公民館には社会福祉協議から手配した福祉用のベッドが設置され、施設から車いすや入所者の荷物を運び込んだ上で、受け入れ体制を整えたということで、施設の理事長によりますと7人の体調は今のところ、問題はないということです。

社会福祉法人「多花楽会」の山森景治理事長は「長期間の孤立で職員も限界に近い状況でした。きょうの天候の条件がよいうちに急に移送をお願いすることになり、自衛隊に感謝しています。施設の利用者は公民館の生活にしばらくは慣れないかもしれないですが、生活を支えられるようしっかりと対応していきたいです」と話していました。

輪島市 西保地区「避難に抵抗があった人にも」

輪島市の西保地区では、地震で山の斜面が大規模に崩れるなどした影響で、地区につながる海岸沿いの道路が寸断され、16日の時点で石川県で最も多い85人が孤立状態となっていました。

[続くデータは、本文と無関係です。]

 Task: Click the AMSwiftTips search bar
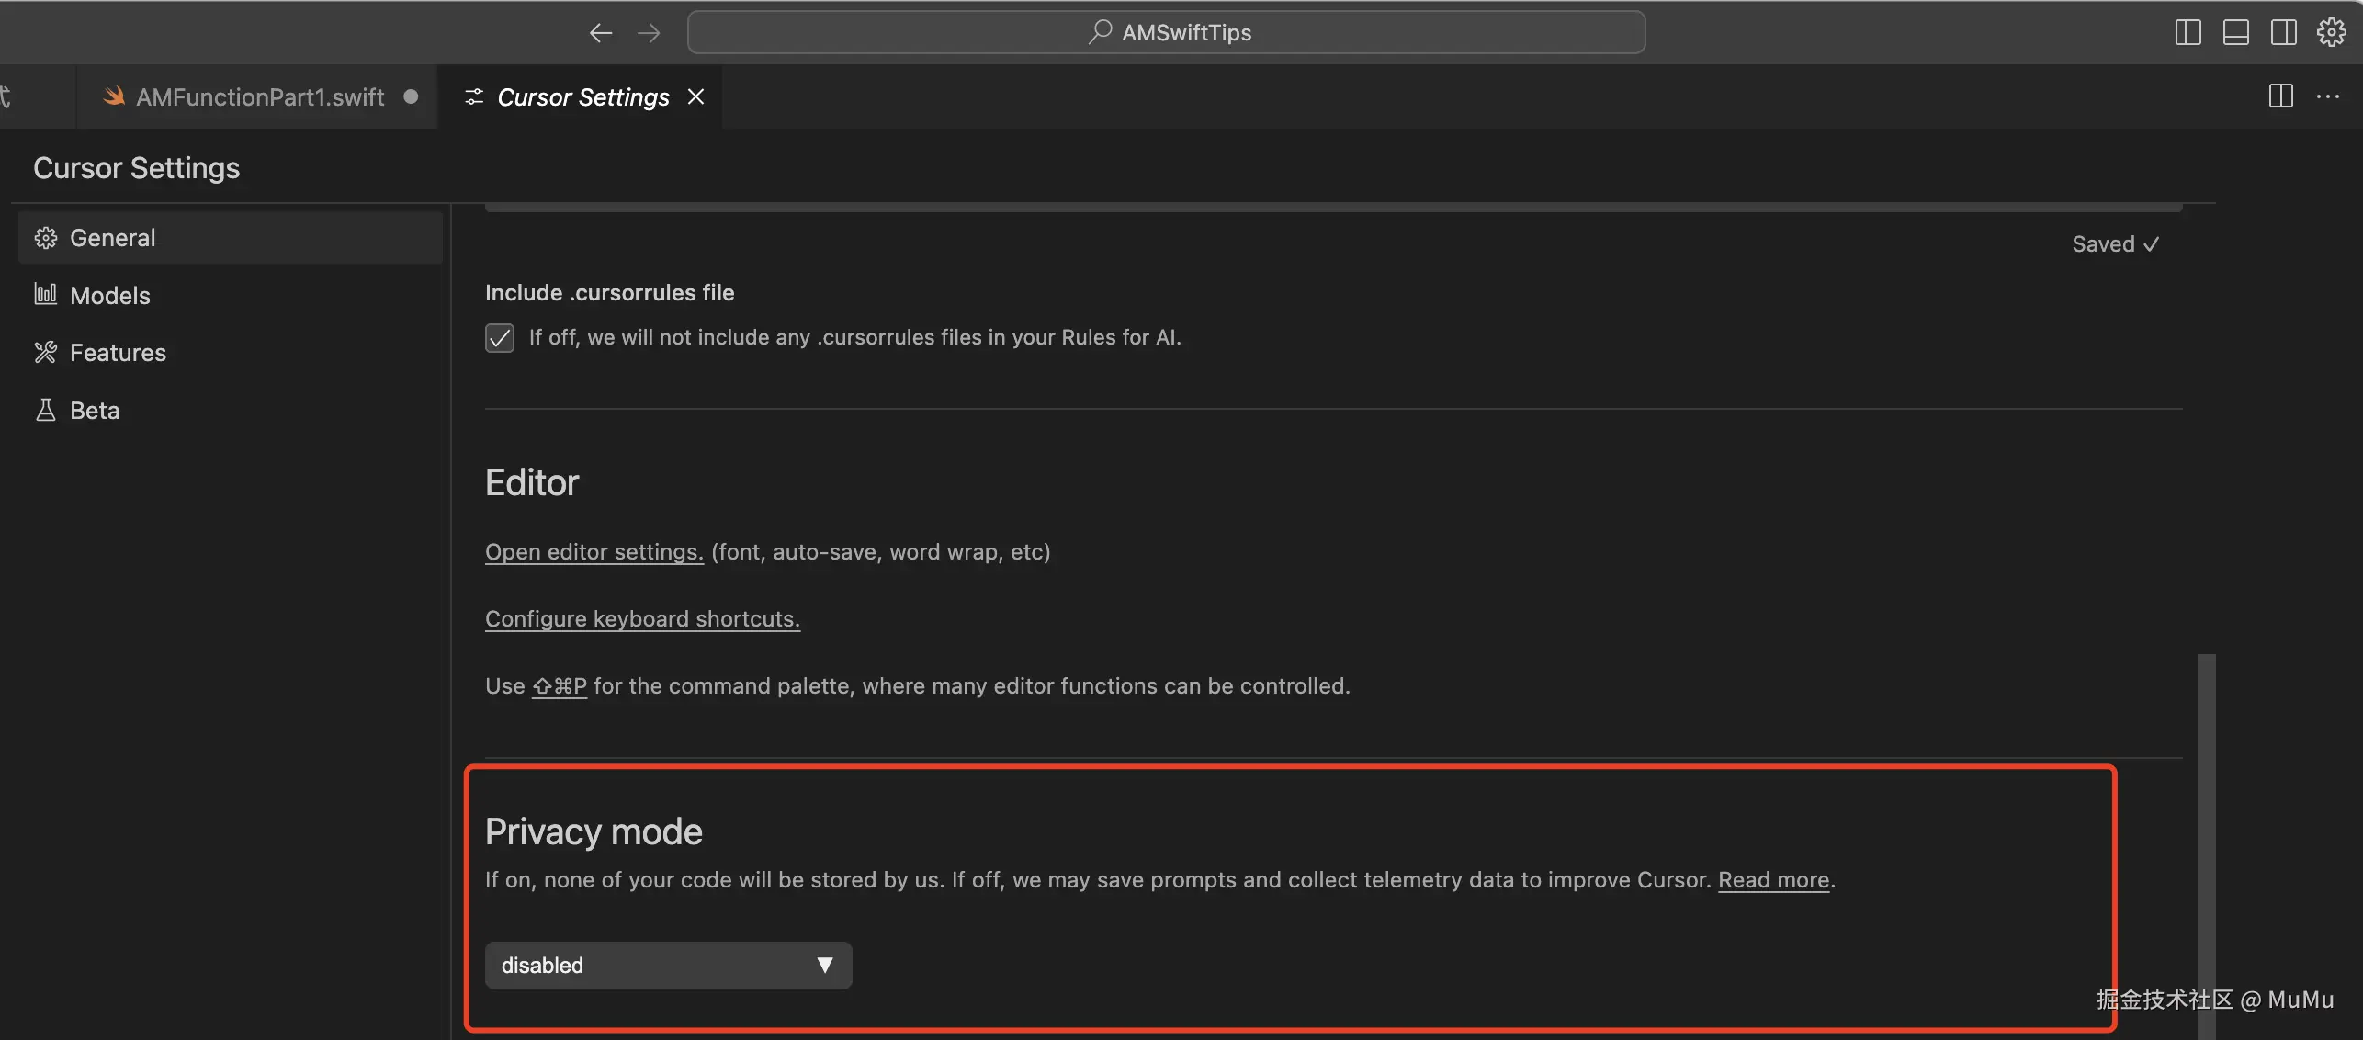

地区で民宿を営む下善裕さん(58)が地震のあと撮影した写真には、自宅周辺の土砂が崩れ、道路に亀裂が入って隆起している様子などが記録されています。

下さんは地震から数日後に自力で地区の外に避難したあとも、ほぼ毎日、片道4時間かけて避難所と地区を行き来して地区に住む人の安否を確認したり停電や通信回線の不通で情報が得られない人に行政などの情報を伝えたりしてきました。

地区では一時、生後4か月から102歳までの300人余りが孤立状態となりましたが、その後、段階的に救助活動が進み県の発表によりますと17日午後2時の時点で、残っている人は5人で、ほぼ避難が終わりました。

ただ、道路は復旧していないということです。

下さんは「避難に抵抗があった人にも命を守るための一時的な避難の重要性を各地域の区長などと説明して回りました。避難した人からはもう自宅に戻りたいという声も聞かれるので、避難生活がいつまで続くことになるのか、できるだけ早く示して欲しいです」と話していました。